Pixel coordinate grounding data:
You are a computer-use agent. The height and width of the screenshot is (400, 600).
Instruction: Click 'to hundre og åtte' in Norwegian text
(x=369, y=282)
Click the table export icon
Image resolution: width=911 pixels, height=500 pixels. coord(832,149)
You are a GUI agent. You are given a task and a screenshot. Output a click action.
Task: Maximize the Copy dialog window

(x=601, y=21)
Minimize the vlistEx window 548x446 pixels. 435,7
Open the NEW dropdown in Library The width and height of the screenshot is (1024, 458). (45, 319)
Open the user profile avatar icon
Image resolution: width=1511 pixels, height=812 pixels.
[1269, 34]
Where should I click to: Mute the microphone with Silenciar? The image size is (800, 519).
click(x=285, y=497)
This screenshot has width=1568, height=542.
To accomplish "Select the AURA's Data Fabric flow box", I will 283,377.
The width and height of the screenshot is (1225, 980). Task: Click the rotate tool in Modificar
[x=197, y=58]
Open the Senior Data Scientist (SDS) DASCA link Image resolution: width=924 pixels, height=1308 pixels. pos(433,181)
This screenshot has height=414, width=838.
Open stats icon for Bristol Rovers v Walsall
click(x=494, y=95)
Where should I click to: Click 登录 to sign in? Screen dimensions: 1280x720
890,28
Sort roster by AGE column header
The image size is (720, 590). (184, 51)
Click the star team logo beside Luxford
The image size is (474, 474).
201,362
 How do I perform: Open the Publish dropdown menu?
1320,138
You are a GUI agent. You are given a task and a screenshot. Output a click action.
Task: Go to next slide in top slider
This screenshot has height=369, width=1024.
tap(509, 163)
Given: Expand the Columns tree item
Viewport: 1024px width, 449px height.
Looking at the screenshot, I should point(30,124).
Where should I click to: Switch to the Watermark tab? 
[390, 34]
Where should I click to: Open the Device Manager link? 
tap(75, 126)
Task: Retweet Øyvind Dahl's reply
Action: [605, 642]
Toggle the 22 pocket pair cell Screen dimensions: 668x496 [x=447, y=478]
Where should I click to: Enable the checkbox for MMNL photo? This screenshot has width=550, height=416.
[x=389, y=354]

▶ **What the task asks**: Every line of the data above is to be repeated exactly.

▶ **Output for this task**:
You are a computer-use agent. The height and width of the screenshot is (400, 600).
Instruction: Click 'to hundre og åtte' in Norwegian text
(x=369, y=282)
Click the table export icon
Image resolution: width=911 pixels, height=500 pixels. coord(832,149)
You are a GUI agent. You are given a task and a screenshot. Output a click action.
Task: Maximize the Copy dialog window

(x=601, y=21)
Minimize the vlistEx window 548x446 pixels. 435,7
Open the NEW dropdown in Library The width and height of the screenshot is (1024, 458). (45, 319)
Open the user profile avatar icon
Image resolution: width=1511 pixels, height=812 pixels.
[1269, 34]
Where should I click to: Mute the microphone with Silenciar? The image size is (800, 519).
click(x=285, y=497)
This screenshot has width=1568, height=542.
To accomplish "Select the AURA's Data Fabric flow box", I will 283,377.
The width and height of the screenshot is (1225, 980). Task: Click the rotate tool in Modificar
[x=197, y=58]
Open the Senior Data Scientist (SDS) DASCA link Image resolution: width=924 pixels, height=1308 pixels. pos(433,181)
This screenshot has height=414, width=838.
Open stats icon for Bristol Rovers v Walsall
click(x=494, y=95)
Where should I click to: Click 登录 to sign in? Screen dimensions: 1280x720
890,28
Sort roster by AGE column header
The image size is (720, 590). (184, 51)
Click the star team logo beside Luxford
The image size is (474, 474).
201,362
 How do I perform: Open the Publish dropdown menu?
1320,138
You are a GUI agent. You are given a task and a screenshot. Output a click action.
Task: Go to next slide in top slider
This screenshot has height=369, width=1024.
tap(509, 163)
Given: Expand the Columns tree item
Viewport: 1024px width, 449px height.
Looking at the screenshot, I should point(30,124).
Where should I click to: Switch to the Watermark tab? 
[390, 34]
Where should I click to: Open the Device Manager link? 
tap(75, 126)
Task: Retweet Øyvind Dahl's reply
Action: [605, 642]
Toggle the 22 pocket pair cell Screen dimensions: 668x496 [x=447, y=478]
Where should I click to: Enable the checkbox for MMNL photo? This screenshot has width=550, height=416.
[x=389, y=354]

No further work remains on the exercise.